**DIRECTIONS**
a) In the passage on emotion-based message alteration, what do negative emotions cause the electronic device to do to the message?
b) From the passage on emotion-based message alteration, output the stretch from "However, in some" through "send the message." word for word.

Moreover, "is" may remain the same to reflect the neutral emotion.
Thus, the final altered message may be "What is GOING
ON???????"
[0081] The alteration, in some embodiments, may be based on an
emotion category. In those embodiments, emotions may be stored in
categories. For example, every emotion may be put into three
categories--positive, negative, and neutral. Positive may include
happy, excited, and relieved. Negative may include angry, unhappy,
and shame. Neutral may include focused, interested, and bored. In
some embodiments, the electronic device may have alterations
associated with each category. For example, positive emotions may
cause the electronic device to the message by changing the font to
a `bubbly happy font` and adding a smiley emoji. Negative emotions
may cause the electronic device to alter the message by making the
font bold and changing the font color red. Neutral emotions may
cause the electronic device to not alter the message. In some
embodiments, a user may select specific alterations for each
category. Three categories for emotions are merely exemplary and
any amount of categories may be used.
[0082] In some embodiments, once the message is altered based on
the emotion, the message may be transmitted to a second electronic
device. The electronic device may transmit the message using
communications circuitry of the electronic device. Communications
circuitry, as used in process 400, may be similar to communications
circuitry 206 described above in connection with FIG. 2, the same
description applies. In some embodiments, the electronic device may
transmit the message automatically once the message is altered.
However, in some embodiments, the electronic device may only
transmit the message when a user input is received. For example,
the user may need to press "SEND" in order to send the message.

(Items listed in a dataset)
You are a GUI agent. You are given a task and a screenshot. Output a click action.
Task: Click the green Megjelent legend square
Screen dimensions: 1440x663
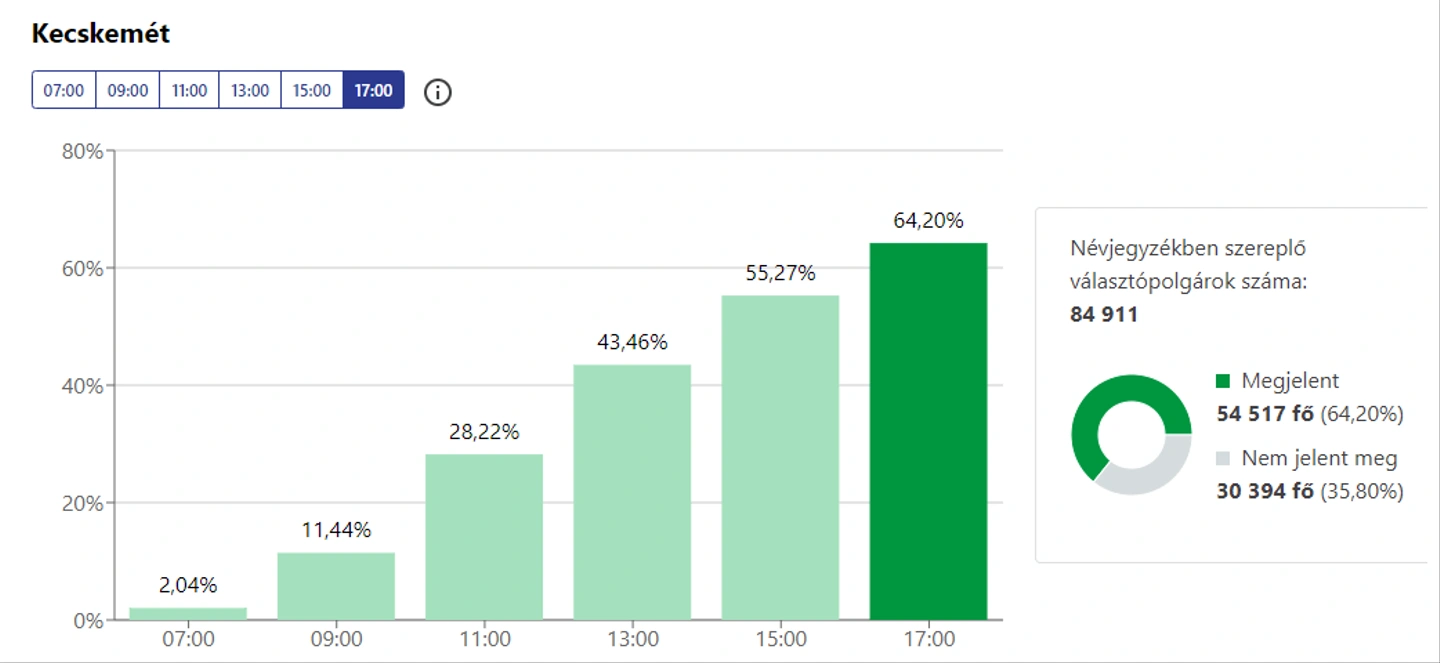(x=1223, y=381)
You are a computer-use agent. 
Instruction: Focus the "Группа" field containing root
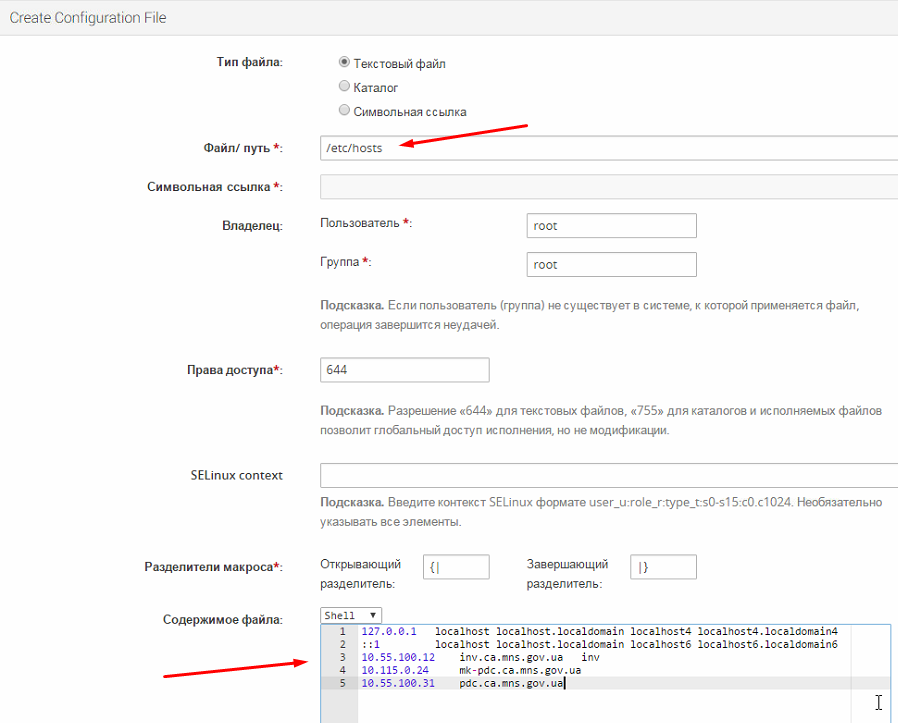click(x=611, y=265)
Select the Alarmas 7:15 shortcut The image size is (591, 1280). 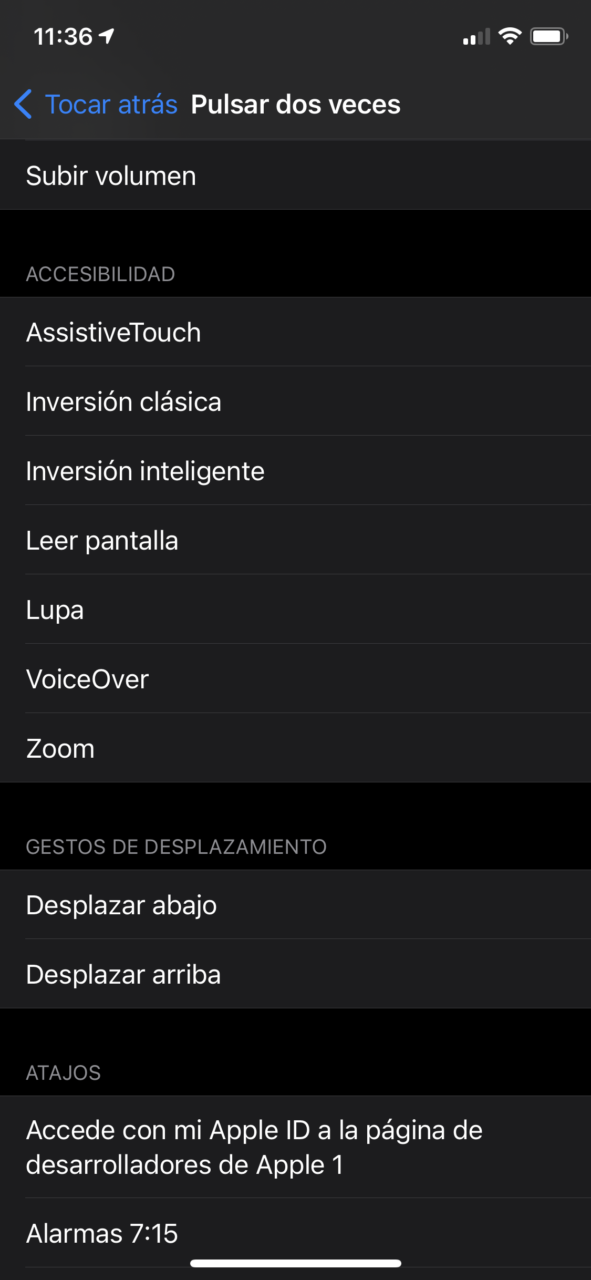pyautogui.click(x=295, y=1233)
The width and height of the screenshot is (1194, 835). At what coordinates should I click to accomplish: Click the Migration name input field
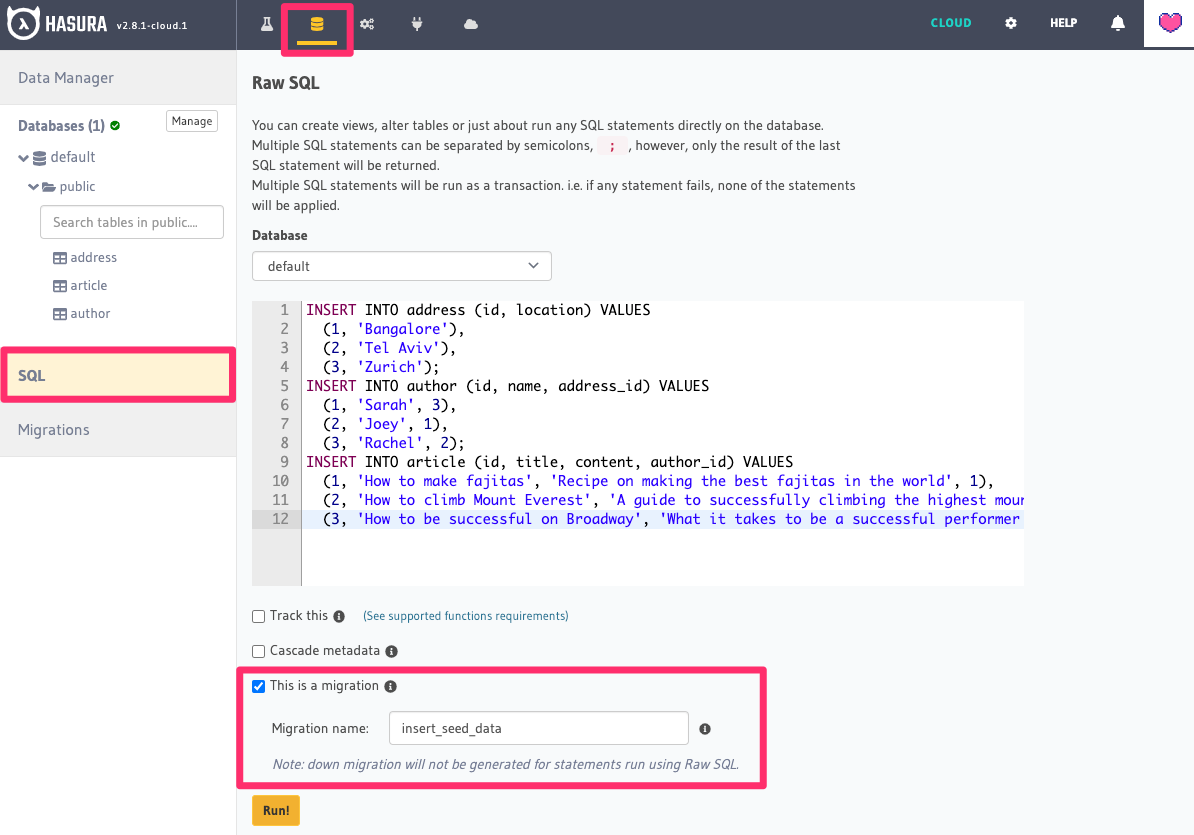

**RESULTS OF THE TASKS**
a) They cause it to make the font bold and change the font color to red.

b)
However, in some embodiments, the electronic device may only
transmit the message when a user input is received. For example,
the user may need to press "SEND" in order to send the message.